**Requests**
1. Reproduce the garage excerpt word for word, starting at "There were boxes" and ending at "a Chevy Suburban.".
2. In the garage excerpt, what part from an NA Miata sits among the crates?
3. Using the garage excerpt, explain in one to three sentences why the pile in the garage is described as more than detritus.

**Selected excerpt**
╭──

There were boxes from our first house in Knoxville, a place we left when I was 10 years old, and boxes from every move since. Crates full of parts: Kubota, Ford, Chevrolet, Nissan, Mazda, Acura, Honda. A complete 1.6-liter long-block from an NA Miata. The rear differential from a long-dead Hardbody. A complete Honda Sabre and the skeletal remains of a V65 Magna. Toys, tools, whiskey and beer bottles, chemicals and—somehow—more tools. Piles of 35mm stills and VHS home movies. Pieces of hot tubs long since scrapped. Half-sheets of drywall and carpet remnants and building materials of every ilk. All of it crammed and dumped and piled into a two-car garage just deep enough for a Chevy Suburban.

Detritus, yes, but more than that: every piece of scrap held some pang of a memory, a shadow of something he’s worked to forget.

╰──

**Recorded information**
╭──

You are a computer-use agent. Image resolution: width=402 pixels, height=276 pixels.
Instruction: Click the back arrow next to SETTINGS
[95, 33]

╰──

**Worked answers**
1.
There were boxes from our first house in Knoxville, a place we left when I was 10 years old, and boxes from every move since. Crates full of parts: Kubota, Ford, Chevrolet, Nissan, Mazda, Acura, Honda. A complete 1.6-liter long-block from an NA Miata. The rear differential from a long-dead Hardbody. A complete Honda Sabre and the skeletal remains of a V65 Magna. Toys, tools, whiskey and beer bottles, chemicals and—somehow—more tools. Piles of 35mm stills and VHS home movies. Pieces of hot tubs long since scrapped. Half-sheets of drywall and carpet remnants and building materials of every ilk. All of it crammed and dumped and piled into a two-car garage just deep enough for a Chevy Suburban.

2. A complete 1.6-liter long-block.

3. Every piece of scrap held some pang of a memory. Each was a shadow of something he has worked to forget.